A match-fixing ring with more than 200 suspected members fixed or tried to fix around 200 matches across Europe, including three in the Champions League, in what UEFA called the biggest betting scandal in Europe.
Bochum state prosecutor Andreas Bachmann said at a news conference on Friday initial estimates put the illegal gains at about 10 million euros ($14.85 million) but he added that the figure was just "the tip of the iceberg".
Police in Germany, Britain, Austria and Switzerland cracked down on the ring on Thursday, staging simultaneous raids that resulted in 15 arrests in Germany and two in Switzerland.
Officers also seized one million euros ($1.49 million) in cash or goods as part of the investigation into the suspected manipulation of games across nine European leagues.
Some 50 properties were searched in the four countries.
"We at (European soccer's governing body) UEFA are stunned by the magnitude of this," UEFA representative Peter Limacher told reporters at a Bochum police news conference on Friday.
"This is undoubtedly the biggest match-fixing scandal that European football has ever seen. Now we must do everything to make sure those referees, players and officials are taken to justice."
HUNDREDS OF MATCHES
Bochum police said 200 people were suspected of involvement in attempts to rig about 200 matches in 2009, some during the current season.
No details of which teams or players and officials involved were released.
"There was a group of individuals who did or tried to influence matches with money and make illegal profit through the placing of bets," said Bachmann.
A City of London spokeswoman said in a statement: "Following a request from German law enforcement officers, City of London police assisted in the execution of a search warrant in the Greater London area on Thursday."

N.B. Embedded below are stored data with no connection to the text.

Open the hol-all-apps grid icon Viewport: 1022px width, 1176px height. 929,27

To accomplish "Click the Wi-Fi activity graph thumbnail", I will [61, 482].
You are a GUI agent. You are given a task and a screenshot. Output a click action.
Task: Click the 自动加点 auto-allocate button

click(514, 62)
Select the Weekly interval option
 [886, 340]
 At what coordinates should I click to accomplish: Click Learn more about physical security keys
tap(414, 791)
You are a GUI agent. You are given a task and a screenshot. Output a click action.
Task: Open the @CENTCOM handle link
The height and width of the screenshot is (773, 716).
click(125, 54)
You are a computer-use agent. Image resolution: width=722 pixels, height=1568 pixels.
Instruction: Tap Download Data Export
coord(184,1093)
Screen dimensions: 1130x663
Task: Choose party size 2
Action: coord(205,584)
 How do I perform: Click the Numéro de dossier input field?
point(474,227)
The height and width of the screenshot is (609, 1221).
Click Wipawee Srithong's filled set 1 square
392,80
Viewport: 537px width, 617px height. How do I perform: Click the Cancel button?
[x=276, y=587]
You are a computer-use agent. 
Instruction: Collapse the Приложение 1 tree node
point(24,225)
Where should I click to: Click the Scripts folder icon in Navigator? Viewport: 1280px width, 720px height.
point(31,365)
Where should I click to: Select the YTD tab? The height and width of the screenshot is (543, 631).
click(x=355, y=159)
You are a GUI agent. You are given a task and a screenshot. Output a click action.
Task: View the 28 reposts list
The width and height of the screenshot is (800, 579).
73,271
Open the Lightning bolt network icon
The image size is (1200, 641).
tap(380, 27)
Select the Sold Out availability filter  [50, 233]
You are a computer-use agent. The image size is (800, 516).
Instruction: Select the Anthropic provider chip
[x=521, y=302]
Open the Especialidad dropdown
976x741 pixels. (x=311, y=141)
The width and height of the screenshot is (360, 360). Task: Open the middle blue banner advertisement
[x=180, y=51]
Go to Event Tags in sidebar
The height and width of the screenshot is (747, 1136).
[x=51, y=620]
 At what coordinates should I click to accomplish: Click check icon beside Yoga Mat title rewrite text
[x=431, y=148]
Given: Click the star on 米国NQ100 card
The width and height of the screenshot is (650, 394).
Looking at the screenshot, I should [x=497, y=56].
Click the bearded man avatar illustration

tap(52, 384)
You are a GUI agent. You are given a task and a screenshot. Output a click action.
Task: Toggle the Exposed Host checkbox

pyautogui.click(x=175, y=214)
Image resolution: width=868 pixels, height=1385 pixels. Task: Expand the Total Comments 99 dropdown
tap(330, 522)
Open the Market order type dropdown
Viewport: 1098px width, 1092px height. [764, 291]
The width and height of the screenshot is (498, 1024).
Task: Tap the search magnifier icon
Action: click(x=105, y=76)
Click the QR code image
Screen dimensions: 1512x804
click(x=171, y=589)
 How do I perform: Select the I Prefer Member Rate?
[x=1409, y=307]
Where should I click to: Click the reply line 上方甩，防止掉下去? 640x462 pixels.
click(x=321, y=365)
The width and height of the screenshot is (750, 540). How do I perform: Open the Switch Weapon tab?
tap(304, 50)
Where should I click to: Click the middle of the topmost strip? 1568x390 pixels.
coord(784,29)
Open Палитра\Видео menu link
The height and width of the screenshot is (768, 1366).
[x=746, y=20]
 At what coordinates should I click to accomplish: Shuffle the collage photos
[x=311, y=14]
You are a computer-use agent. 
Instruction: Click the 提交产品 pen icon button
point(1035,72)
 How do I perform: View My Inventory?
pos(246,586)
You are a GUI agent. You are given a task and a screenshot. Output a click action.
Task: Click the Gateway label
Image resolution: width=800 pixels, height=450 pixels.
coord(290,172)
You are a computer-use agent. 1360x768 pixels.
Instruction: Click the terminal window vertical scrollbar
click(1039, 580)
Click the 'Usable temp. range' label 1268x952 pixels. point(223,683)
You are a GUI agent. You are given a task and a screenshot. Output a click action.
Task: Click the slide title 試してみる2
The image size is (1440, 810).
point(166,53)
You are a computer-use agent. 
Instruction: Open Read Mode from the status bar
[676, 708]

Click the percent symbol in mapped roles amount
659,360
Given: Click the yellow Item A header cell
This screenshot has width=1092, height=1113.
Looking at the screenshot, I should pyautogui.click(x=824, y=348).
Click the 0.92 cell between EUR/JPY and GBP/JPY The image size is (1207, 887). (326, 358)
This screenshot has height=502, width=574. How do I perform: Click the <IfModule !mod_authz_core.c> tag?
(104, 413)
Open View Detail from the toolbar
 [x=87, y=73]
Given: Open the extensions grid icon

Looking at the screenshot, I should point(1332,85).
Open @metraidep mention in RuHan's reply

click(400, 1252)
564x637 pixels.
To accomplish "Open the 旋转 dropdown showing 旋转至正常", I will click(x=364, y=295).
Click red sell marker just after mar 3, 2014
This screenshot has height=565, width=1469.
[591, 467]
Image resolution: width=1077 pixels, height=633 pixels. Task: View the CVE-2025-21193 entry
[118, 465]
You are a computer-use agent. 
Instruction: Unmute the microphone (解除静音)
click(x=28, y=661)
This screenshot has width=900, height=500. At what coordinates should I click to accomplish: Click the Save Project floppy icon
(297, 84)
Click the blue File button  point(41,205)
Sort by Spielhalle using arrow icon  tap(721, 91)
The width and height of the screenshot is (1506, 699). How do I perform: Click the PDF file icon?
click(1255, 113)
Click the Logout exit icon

She added no arrests had been made and just one property was searched.
Some 32 matches in Germany's lower divisions as well as dozens of first or second division matches in Turkey, Belgium, Bosnia, Hungary, Croatia, Switzerland, Austria and Slovenia were under investigation.
Twelve matches in the Europa League, the second-tier European club competition behind the elite Champions League, were also under suspicion as well as several Under 21 European Championship qualifiers.
In 2005, Germany was rocked by a betting scandal involving Bundesliga referee Robert Hoyzer, who rigged matches as part of an international illegal betting gang and was sentenced to two years and five months in prison.
"Even if the German professional football is only partly involved we will fully support the effort to expose this," German League chief Reinhard Rauball said on Friday.
"We owe it to the fans to do everything within our power to offer a clean competition."